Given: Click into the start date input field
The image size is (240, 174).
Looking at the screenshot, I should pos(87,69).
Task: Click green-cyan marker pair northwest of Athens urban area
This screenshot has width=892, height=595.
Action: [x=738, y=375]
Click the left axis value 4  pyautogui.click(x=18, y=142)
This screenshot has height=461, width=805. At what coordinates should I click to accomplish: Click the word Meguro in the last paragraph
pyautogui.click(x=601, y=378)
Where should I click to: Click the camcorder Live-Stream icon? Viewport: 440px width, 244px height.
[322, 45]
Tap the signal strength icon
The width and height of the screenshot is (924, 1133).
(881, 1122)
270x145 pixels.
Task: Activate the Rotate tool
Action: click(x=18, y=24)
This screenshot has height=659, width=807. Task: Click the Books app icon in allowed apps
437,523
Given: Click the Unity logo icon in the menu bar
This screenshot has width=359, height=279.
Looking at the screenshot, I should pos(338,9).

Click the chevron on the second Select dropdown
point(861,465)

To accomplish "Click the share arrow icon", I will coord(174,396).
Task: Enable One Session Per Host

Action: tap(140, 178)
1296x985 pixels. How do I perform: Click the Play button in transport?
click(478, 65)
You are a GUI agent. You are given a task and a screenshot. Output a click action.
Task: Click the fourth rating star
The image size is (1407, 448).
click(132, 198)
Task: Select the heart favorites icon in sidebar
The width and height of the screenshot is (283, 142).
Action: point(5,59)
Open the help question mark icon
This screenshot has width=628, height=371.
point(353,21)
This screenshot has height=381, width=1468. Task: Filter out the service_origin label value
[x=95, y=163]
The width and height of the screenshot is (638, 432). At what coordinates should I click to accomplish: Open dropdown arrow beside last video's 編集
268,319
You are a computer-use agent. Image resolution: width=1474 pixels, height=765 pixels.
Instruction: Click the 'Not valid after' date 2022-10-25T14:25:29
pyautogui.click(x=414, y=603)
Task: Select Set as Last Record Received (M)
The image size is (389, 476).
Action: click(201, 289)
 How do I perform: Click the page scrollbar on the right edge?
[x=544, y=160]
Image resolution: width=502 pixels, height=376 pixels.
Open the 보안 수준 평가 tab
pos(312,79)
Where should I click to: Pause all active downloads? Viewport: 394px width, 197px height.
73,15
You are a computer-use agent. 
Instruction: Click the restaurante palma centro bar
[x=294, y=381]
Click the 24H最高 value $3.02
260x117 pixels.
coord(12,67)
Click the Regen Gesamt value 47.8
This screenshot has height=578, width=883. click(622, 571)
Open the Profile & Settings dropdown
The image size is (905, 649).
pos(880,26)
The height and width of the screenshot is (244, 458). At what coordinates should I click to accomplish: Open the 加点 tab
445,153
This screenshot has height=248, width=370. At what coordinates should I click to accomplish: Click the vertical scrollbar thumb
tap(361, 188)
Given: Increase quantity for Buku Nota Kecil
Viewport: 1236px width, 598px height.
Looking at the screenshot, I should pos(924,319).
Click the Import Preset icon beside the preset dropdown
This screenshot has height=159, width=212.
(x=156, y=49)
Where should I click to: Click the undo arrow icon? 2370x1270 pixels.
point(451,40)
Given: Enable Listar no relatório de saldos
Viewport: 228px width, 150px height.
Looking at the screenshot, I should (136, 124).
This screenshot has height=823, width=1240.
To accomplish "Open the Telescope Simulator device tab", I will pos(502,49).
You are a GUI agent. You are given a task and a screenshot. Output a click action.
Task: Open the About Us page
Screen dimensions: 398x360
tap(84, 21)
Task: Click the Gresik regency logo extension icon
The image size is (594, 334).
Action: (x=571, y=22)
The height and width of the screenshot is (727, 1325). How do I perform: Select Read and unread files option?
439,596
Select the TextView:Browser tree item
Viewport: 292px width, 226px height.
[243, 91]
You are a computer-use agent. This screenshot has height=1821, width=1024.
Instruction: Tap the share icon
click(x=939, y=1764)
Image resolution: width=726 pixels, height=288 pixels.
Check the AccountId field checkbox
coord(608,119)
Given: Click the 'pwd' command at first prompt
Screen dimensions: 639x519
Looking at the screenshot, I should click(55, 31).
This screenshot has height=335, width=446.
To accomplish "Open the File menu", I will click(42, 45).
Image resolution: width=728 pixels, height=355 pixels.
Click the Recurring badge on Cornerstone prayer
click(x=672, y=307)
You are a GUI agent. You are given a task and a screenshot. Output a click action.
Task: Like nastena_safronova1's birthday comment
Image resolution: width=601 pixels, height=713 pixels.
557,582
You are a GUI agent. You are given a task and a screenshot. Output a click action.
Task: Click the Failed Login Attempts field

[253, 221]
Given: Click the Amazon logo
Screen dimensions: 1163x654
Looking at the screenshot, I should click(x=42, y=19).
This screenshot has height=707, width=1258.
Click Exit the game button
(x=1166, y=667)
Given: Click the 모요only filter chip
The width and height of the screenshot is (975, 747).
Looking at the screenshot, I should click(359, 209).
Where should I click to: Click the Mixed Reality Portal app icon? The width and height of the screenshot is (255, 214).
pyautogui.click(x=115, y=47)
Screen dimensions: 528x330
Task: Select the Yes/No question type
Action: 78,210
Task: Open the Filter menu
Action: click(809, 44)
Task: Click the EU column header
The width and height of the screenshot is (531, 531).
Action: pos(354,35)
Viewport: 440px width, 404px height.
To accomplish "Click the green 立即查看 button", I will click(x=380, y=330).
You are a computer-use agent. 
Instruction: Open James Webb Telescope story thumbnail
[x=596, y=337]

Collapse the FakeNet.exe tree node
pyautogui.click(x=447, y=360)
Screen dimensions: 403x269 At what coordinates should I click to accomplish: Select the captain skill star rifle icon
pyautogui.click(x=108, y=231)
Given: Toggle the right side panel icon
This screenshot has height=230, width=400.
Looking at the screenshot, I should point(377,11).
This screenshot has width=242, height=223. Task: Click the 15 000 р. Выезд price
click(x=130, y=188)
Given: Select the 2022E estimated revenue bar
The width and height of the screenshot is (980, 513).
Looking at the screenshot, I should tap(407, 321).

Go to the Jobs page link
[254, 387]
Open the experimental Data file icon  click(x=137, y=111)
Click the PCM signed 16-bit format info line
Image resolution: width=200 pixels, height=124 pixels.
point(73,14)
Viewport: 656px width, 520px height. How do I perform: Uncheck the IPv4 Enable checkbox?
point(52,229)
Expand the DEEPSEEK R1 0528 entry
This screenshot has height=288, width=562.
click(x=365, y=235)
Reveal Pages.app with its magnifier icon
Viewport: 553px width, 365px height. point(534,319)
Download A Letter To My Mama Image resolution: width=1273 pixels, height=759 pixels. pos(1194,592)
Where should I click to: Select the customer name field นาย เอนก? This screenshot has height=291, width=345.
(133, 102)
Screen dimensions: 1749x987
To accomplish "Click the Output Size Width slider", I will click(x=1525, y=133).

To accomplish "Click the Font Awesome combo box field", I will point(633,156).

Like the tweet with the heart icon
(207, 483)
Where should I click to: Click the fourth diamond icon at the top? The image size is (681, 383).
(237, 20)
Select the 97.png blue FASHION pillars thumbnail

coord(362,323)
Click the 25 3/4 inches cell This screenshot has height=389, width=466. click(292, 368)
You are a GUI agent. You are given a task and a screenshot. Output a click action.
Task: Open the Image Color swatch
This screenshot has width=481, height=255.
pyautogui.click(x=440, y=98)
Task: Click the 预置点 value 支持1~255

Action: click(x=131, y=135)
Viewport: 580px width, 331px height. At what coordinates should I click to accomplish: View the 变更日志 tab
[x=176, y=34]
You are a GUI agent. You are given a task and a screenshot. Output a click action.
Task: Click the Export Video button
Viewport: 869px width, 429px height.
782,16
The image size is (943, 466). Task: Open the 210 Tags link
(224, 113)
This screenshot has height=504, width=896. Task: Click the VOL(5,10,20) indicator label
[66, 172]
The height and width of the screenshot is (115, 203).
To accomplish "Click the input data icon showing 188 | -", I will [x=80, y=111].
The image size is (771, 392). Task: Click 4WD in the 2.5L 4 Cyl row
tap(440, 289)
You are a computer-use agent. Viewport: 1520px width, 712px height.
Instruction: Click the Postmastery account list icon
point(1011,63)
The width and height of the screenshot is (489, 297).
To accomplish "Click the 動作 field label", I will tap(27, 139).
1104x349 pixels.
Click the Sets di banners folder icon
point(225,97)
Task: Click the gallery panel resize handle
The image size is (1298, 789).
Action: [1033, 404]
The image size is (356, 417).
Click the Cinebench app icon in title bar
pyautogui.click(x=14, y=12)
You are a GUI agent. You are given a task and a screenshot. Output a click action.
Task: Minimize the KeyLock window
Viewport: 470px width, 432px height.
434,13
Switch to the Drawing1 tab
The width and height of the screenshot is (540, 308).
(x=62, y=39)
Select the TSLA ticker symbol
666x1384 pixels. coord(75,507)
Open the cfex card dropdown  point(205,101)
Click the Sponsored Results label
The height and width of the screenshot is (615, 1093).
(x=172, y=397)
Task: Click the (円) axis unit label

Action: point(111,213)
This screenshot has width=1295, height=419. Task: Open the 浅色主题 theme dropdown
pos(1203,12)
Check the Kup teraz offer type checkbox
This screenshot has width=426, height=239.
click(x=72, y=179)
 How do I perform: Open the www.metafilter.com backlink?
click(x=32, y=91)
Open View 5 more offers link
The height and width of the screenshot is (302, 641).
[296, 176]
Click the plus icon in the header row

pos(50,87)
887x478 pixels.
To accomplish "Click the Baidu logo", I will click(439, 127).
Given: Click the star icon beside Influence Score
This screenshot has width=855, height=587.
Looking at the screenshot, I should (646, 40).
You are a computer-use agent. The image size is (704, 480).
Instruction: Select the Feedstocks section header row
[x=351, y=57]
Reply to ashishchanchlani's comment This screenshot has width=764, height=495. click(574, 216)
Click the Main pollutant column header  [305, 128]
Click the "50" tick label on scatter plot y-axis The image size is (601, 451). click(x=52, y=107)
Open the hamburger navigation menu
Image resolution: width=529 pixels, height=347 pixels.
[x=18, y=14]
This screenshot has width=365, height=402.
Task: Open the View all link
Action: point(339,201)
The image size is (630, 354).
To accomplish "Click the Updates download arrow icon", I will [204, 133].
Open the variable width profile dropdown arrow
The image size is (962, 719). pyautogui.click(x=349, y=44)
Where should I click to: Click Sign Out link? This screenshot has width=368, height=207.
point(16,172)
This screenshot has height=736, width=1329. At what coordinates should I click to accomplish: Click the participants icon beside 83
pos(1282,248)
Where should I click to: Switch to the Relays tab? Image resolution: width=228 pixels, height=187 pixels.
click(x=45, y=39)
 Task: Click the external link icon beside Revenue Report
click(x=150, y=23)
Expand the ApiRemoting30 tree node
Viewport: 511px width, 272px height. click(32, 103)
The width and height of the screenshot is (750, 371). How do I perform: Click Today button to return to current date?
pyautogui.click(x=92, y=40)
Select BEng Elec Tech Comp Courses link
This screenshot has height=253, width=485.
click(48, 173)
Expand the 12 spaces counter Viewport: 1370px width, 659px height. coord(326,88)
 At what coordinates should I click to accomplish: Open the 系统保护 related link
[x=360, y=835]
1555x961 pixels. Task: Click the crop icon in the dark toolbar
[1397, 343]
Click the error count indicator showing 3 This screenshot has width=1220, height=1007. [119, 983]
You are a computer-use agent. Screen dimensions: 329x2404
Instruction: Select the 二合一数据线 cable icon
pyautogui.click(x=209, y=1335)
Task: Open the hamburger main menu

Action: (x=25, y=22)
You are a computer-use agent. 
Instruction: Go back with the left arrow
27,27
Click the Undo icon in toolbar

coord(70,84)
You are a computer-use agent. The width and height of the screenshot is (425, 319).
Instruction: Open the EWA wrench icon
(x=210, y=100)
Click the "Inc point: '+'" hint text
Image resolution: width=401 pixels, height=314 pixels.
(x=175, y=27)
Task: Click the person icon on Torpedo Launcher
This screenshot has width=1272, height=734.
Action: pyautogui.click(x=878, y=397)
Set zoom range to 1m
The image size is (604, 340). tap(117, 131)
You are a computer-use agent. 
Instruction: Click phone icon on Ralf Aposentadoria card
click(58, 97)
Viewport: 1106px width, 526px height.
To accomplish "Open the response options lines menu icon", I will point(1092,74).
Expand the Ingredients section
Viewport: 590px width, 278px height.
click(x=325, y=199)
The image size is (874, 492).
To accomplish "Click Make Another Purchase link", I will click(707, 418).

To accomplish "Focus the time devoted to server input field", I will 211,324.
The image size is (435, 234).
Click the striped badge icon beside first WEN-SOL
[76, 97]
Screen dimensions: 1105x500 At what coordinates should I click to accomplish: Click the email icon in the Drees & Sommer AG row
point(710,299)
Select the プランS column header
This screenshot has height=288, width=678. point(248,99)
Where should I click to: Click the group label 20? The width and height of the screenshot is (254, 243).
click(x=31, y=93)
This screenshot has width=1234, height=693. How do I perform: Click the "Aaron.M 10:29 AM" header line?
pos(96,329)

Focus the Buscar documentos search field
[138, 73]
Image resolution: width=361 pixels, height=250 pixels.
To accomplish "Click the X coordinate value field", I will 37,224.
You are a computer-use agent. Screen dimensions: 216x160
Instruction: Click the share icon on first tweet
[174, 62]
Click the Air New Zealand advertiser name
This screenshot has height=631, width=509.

━━━━

(Task goal) Give back the records above exactly, limited to the lines between the one holding "Where should I click to: Click the camcorder" and the one holding "Tap the signal strength icon", inclusive.

(Exercise answer)
Where should I click to: Click the camcorder Live-Stream icon? Viewport: 440px width, 244px height.
[322, 45]
Tap the signal strength icon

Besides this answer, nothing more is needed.